Emtricitabine makes up one fourth of the Quad pill (brand names: Stribild and Genvoya). It is also marketed in a fixed-dose combination with tenofovir disoproxil (Viread) under the brand name Truvada, and with tenofovir alafenamide (Vemlidy) under the brand name Descovy. In fixed-dose combinations with tenofovir or with efavirenz and tenofovir it is on the World Health Organization's List of Essential Medicines. A fixed-dose triple combination of emtricitabine, tenofovir, and efavirenz (Sustiva, marketed by Bristol-Myers Squibb) was approved by the U.S. Food and Drug Administration (FDA) on July 12, 2006, under the brand name Atripla.

== Medical uses ==

=== HIV infection ===
Emtricitabine is indicated in combination with other antiretroviral agents for the prevention and treatment of HIV-1 infection.

=== HBV infection ===
Emtricitabine exhibits clinical activity against the hepatitis B virus (HBV), but is not approved by the U.S. Food and Drug Administration (FDA) for the treatment of HBV infection. Among individuals with chronic HBV infection, emtricitabine treatment results in significant histologic, virologic, and biochemical improvement. The safety profile of emtricitabine during treatment is similar to that of a placebo. Emtricitabine, like all other FDA approved drugs, cures neither HIV nor HBV infection. In a study involving individuals with HBV infection, symptoms of infection returned in 23% of emtricitabine-treated individuals who were taken off therapy. In studies involving individuals with chronic HIV infection, viral replication also resumes when study subjects are taken off therapy. As with drugs used to treat HIV infection, drugs used to treat HBV infection may have to be used in combination to prevent the evolution of drug resistant strains. The effectiveness of emtricitabine in combination with other anti-HBV drugs has not been established.

== Side effects ==

In clinical practice, toxicity with emtricitabine is unusual. The most common treatment-related adverse events are diarrhea, headache, nausea, and rash. These symptoms are generally mild to moderate in severity, but they caused 1% of clinical trial patients to give up treatment. Skin discoloration, which is typically reported as hyperpigmentation and usually affects either the palms of the hands or the soles of the feet, is reported in less than 2% of individuals and is almost exclusive to patients of African origin.
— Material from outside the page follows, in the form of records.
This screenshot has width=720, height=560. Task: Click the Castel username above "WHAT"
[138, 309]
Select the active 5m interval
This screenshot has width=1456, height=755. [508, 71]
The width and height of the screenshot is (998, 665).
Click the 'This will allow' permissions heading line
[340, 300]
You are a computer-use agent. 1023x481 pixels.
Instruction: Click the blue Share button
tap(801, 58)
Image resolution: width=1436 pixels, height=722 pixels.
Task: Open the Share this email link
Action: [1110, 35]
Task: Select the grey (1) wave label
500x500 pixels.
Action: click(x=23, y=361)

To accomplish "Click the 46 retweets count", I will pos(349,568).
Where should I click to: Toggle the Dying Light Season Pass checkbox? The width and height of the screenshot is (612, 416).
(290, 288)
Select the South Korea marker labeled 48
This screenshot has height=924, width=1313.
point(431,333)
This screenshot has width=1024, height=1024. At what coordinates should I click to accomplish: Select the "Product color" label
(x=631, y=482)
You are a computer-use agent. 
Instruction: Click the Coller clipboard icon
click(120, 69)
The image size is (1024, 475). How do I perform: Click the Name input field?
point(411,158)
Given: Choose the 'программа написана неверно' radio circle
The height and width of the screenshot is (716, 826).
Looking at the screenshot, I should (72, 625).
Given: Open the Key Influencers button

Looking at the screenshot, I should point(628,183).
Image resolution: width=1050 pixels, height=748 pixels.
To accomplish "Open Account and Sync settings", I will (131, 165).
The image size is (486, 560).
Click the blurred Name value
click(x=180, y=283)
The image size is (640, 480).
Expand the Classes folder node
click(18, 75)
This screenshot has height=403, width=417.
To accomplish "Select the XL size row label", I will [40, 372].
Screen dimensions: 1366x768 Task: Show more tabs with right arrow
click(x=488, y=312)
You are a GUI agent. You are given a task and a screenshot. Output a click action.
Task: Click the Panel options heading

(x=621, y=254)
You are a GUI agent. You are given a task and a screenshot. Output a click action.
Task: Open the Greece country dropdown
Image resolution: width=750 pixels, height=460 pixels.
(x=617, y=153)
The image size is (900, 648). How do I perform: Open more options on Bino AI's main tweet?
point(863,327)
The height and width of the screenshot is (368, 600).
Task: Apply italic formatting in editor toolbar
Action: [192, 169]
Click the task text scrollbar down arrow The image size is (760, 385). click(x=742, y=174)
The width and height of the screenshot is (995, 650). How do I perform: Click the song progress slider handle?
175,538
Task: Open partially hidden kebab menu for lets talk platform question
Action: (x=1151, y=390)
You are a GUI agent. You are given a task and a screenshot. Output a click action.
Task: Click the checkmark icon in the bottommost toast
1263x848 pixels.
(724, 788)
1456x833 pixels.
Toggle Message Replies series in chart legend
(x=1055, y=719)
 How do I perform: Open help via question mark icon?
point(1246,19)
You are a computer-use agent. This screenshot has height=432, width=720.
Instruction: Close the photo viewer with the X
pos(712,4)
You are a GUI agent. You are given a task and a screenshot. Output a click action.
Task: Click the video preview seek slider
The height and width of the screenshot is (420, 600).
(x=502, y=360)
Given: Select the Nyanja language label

Among the more severe side effects patients may experience are a hepatotoxicity or a lactic acidosis.

== Mechanism of action ==

Emtricitabine is an analogue of cytidine. The drug works by inhibiting reverse transcriptase, the enzyme that copies HIV RNA into new viral DNA. By interfering with this process, which is central to the replication of HIV, emtricitabine can help to lower the amount of HIV, or "viral load", in a patient's body and can indirectly increase the number of immune system cells (namely T cells/CD4+ T-cells). Both of these changes are associated with healthier immune systems and decreased likelihood of serious illness.

== History ==
Emtricitabine was discovered by Dennis C. Liotta, Raymond F. Schinazi, and Woo-Baeg Choi of Emory University and licensed to Triangle Pharmaceuticals by Emory in 1996 in a collaboration with Dr. Yung-Chi Cheng at Yale University. Triangle Pharmaceuticals was acquired in 2003 by Gilead Sciences, which completed development and now markets the product with the brand name Emtriva.

It was approved by the FDA July 2, 2003. It is very similar to lamivudine (3TC) and cross-resistance between the two is near-universal.